■ Work to be completed ■
Every entry below, first to last, should be restated word for word.

==*==

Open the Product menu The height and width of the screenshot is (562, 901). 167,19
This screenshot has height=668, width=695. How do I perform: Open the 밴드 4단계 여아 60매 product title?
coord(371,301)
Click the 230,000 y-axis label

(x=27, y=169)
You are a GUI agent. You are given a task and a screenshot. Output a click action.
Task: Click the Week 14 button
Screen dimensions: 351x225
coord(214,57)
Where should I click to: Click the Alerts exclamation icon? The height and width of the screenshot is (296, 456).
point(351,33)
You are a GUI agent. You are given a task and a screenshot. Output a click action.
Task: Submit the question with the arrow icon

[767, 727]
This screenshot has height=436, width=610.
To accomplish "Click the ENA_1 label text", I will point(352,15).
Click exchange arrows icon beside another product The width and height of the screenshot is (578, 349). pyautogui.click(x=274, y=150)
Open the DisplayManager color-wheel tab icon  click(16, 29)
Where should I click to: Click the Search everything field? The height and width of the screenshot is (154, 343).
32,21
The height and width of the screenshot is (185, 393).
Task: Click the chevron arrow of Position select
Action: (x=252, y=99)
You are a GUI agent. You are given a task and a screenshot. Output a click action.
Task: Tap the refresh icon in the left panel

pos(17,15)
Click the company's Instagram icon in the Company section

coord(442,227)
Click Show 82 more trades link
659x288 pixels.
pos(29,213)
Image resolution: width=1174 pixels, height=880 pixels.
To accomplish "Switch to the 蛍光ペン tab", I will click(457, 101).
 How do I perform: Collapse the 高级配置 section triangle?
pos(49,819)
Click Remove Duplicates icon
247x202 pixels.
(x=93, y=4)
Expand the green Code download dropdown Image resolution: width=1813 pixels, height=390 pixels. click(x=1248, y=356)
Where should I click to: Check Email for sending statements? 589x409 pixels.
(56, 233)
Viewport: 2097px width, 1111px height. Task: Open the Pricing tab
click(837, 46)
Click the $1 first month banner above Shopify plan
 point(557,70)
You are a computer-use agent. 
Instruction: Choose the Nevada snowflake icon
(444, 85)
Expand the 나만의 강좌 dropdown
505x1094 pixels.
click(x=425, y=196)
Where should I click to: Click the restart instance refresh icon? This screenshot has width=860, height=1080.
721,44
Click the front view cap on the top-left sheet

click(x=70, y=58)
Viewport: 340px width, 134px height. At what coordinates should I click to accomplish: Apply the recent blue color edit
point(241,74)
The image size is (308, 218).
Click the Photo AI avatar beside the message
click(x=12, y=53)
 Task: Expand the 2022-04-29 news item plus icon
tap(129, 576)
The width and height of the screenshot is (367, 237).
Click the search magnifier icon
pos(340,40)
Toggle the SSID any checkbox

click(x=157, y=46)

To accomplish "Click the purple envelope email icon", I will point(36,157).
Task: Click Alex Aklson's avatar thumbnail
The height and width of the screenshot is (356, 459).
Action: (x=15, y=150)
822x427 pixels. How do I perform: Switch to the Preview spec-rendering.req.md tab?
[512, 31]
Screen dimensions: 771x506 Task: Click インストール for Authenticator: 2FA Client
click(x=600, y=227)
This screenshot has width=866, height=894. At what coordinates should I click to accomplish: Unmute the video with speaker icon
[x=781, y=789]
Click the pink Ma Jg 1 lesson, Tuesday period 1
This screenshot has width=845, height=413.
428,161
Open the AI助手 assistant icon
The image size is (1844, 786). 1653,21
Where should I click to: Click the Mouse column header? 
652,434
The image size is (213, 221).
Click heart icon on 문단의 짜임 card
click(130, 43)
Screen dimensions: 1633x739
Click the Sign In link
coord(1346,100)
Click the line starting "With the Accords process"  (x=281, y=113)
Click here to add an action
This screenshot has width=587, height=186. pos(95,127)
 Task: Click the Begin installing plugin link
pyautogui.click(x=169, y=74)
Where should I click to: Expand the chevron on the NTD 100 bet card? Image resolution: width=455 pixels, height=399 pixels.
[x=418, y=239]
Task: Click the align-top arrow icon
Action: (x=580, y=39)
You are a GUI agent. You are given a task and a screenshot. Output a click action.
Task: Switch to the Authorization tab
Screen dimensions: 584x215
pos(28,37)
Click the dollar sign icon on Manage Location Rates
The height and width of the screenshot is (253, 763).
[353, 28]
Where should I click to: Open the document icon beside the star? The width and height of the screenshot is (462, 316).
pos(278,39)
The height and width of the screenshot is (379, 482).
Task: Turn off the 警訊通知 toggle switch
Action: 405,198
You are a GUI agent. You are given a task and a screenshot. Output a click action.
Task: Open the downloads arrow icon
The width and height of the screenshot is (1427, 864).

==*==

■ Exercise response ■
Open the Product menu The height and width of the screenshot is (562, 901). 167,19
This screenshot has height=668, width=695. How do I perform: Open the 밴드 4단계 여아 60매 product title?
coord(371,301)
Click the 230,000 y-axis label

(x=27, y=169)
You are a GUI agent. You are given a task and a screenshot. Output a click action.
Task: Click the Week 14 button
Screen dimensions: 351x225
coord(214,57)
Where should I click to: Click the Alerts exclamation icon? The height and width of the screenshot is (296, 456).
point(351,33)
You are a GUI agent. You are given a task and a screenshot. Output a click action.
Task: Submit the question with the arrow icon

[767, 727]
This screenshot has height=436, width=610.
To accomplish "Click the ENA_1 label text", I will point(352,15).
Click exchange arrows icon beside another product The width and height of the screenshot is (578, 349). pyautogui.click(x=274, y=150)
Open the DisplayManager color-wheel tab icon  click(16, 29)
Where should I click to: Click the Search everything field? The height and width of the screenshot is (154, 343).
32,21
The height and width of the screenshot is (185, 393).
Task: Click the chevron arrow of Position select
Action: (x=252, y=99)
You are a GUI agent. You are given a task and a screenshot. Output a click action.
Task: Tap the refresh icon in the left panel

pos(17,15)
Click the company's Instagram icon in the Company section

coord(442,227)
Click Show 82 more trades link
659x288 pixels.
pos(29,213)
Image resolution: width=1174 pixels, height=880 pixels.
To accomplish "Switch to the 蛍光ペン tab", I will click(457, 101).
 How do I perform: Collapse the 高级配置 section triangle?
pos(49,819)
Click Remove Duplicates icon
247x202 pixels.
(x=93, y=4)
Expand the green Code download dropdown Image resolution: width=1813 pixels, height=390 pixels. click(x=1248, y=356)
Where should I click to: Check Email for sending statements? 589x409 pixels.
(56, 233)
Viewport: 2097px width, 1111px height. Task: Open the Pricing tab
click(837, 46)
Click the $1 first month banner above Shopify plan
 point(557,70)
You are a computer-use agent. 
Instruction: Choose the Nevada snowflake icon
(444, 85)
Expand the 나만의 강좌 dropdown
505x1094 pixels.
click(x=425, y=196)
Where should I click to: Click the restart instance refresh icon? This screenshot has width=860, height=1080.
721,44
Click the front view cap on the top-left sheet

click(x=70, y=58)
Viewport: 340px width, 134px height. At what coordinates should I click to accomplish: Apply the recent blue color edit
point(241,74)
The image size is (308, 218).
Click the Photo AI avatar beside the message
click(x=12, y=53)
 Task: Expand the 2022-04-29 news item plus icon
tap(129, 576)
The width and height of the screenshot is (367, 237).
Click the search magnifier icon
pos(340,40)
Toggle the SSID any checkbox

click(x=157, y=46)

To accomplish "Click the purple envelope email icon", I will point(36,157).
Task: Click Alex Aklson's avatar thumbnail
The height and width of the screenshot is (356, 459).
Action: (x=15, y=150)
822x427 pixels. How do I perform: Switch to the Preview spec-rendering.req.md tab?
[512, 31]
Screen dimensions: 771x506 Task: Click インストール for Authenticator: 2FA Client
click(x=600, y=227)
This screenshot has width=866, height=894. At what coordinates should I click to accomplish: Unmute the video with speaker icon
[x=781, y=789]
Click the pink Ma Jg 1 lesson, Tuesday period 1
This screenshot has width=845, height=413.
428,161
Open the AI助手 assistant icon
The image size is (1844, 786). 1653,21
Where should I click to: Click the Mouse column header? 
652,434
The image size is (213, 221).
Click heart icon on 문단의 짜임 card
click(130, 43)
Screen dimensions: 1633x739
Click the Sign In link
coord(1346,100)
Click the line starting "With the Accords process"  (x=281, y=113)
Click here to add an action
This screenshot has width=587, height=186. pos(95,127)
 Task: Click the Begin installing plugin link
pyautogui.click(x=169, y=74)
Where should I click to: Expand the chevron on the NTD 100 bet card? Image resolution: width=455 pixels, height=399 pixels.
[x=418, y=239]
Task: Click the align-top arrow icon
Action: (x=580, y=39)
You are a GUI agent. You are given a task and a screenshot. Output a click action.
Task: Switch to the Authorization tab
Screen dimensions: 584x215
pos(28,37)
Click the dollar sign icon on Manage Location Rates
The height and width of the screenshot is (253, 763).
[353, 28]
Where should I click to: Open the document icon beside the star? The width and height of the screenshot is (462, 316).
pos(278,39)
The height and width of the screenshot is (379, 482).
Task: Turn off the 警訊通知 toggle switch
Action: 405,198
You are a GUI agent. You are given a task and a screenshot. Output a click action.
Task: Open the downloads arrow icon
The width and height of the screenshot is (1427, 864).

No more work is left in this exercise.